Ермолов с Вельяминовым переглянулись.
— Сведения верные?
— Татары мои ездили, открыли место. А потом еще егеря спустились и перепроверили. Все надежно.
— Отлично, Мадатов. Вот тебе еще один случай. Бери свой отряд, но без конницы. Этих оставишь мне.
— А зачем они здесь? — удивился искренне Вельяминов.

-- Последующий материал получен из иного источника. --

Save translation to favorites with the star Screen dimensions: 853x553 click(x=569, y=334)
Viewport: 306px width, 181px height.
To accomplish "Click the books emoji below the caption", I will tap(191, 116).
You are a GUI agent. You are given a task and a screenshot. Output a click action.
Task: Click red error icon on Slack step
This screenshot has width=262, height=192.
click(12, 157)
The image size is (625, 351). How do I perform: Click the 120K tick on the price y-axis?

— Как только мостик перешагнем, пошлю их вслед за казаками. Пусть акушинцы их разглядят, пусть запомнят, что не одни русские их крошили. Полезно будет потом… Только, Мадатов, дам я тебе еще батальон егерей, и одну роту ты поставь в авангард. Пусть бегут до реки и на тот берег. Увидят кого из мошенников, снимают штыками, кинжалами… Остальные поднимут пушки. Часов шесть тебе хватит?

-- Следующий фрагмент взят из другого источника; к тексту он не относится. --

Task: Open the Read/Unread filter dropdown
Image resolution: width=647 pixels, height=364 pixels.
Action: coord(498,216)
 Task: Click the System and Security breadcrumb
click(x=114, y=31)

Валериан кивнул, ухмыляясь.
— Тогда подожди еще час, пусть стемнеет, и тихо без звука выводи батальоны из лагеря. Только рассветет, мы с Алексей Александровичем начнем напирать. Тут как раз ты и ударишь…
III
Отряд свой Валериан вывел из лагеря как только совсем стемнело. Он надеялся, что, пока еще не взошла луна, не высыпали яркие звезды, они смогут перейти через реку. Поначалу ему казалось, что шесть часов, которые отвел ему командующий на обходной рейд, время вполне достаточное. И поначалу, вдоль берега, они шли достаточно быстро. Узкая полоска леса скрывала их от неприятеля, лошади тянули пушки уверенно, а прислуга и рота Корытина, что поставлена была в охранение, шли рядом, подталкивая, помогая в трудных местах.
Беда началась, когда свернули на лесную тропу и подошли к речному обрыву. Лошадей выпрягли, оставили под присмотром ездовых, чтобы лишний раз не маячить на открытом пространстве. Подкатили первое орудие, обвязали запасенными веревками да постромками и осторожно начали подталкивать к склону.

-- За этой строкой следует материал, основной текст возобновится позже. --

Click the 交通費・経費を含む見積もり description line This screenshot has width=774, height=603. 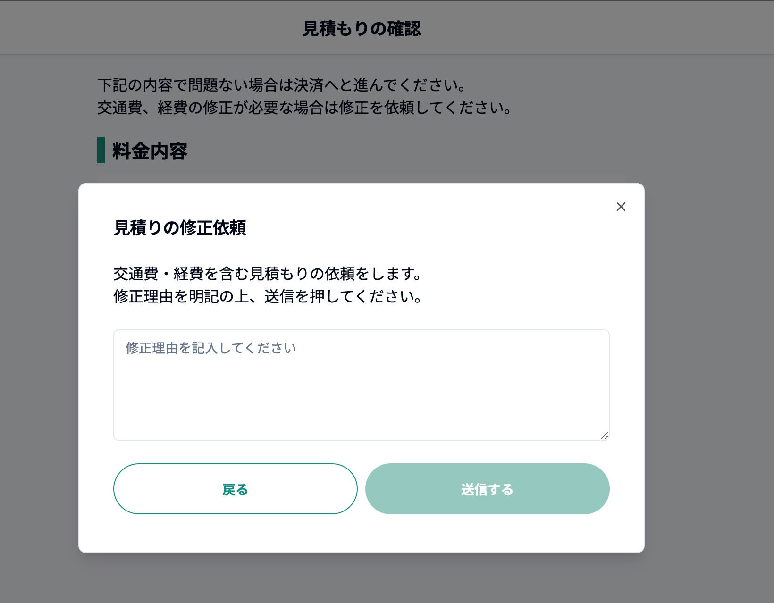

Как только обвязки натянулись, Валериан тоже схватился за ближнюю. Стоявший рядом артиллерийский поручик молча пожал плечами — мол, что вы, ваше превосходительство, неужели у нас рук не хватит?! Мадатов сделал два перехвата и отошел в сторону. Он вовсе и не собирался оставаться при пушках, но хотел показать, что не чурается самой сложной, тяжелой и грязной работы. На нижних чинов, он знал, готовность генерала подставить плечо, протянуть руку действует не хуже, чем его ледяная невозмутимость под пулями.
Разговаривать было запрещено, но Валериан видел в темноте немногим хуже, чем днем. Он отыскал Романова, пожал полковнику руку и, взяв левее того участка, где спускали орудие, побежал вниз по склону, крепко упираясь пятками в каменистую землю и цепляясь ладонями за ползучие ветви кустарника. Наверху застыли неподвижно и ждали, когда дадут сигнал снизу.
Только склон выположился, две тени поднялись от прибрежных камней, но, узнав генерала, опустили штыки. Река неслась рядом, саженях в пяти-семи, и шумела так, что, понизив голоса вполовину, разговаривать можно было свободно. Егерский капитан — Валериан не запомнил его фамилию невысокий, крепко сбитый, сильный и ловкий офицер, объяснил, что отправил первый взвод на тот берег, очистить его от лазутчиков и обнести веревками переправу.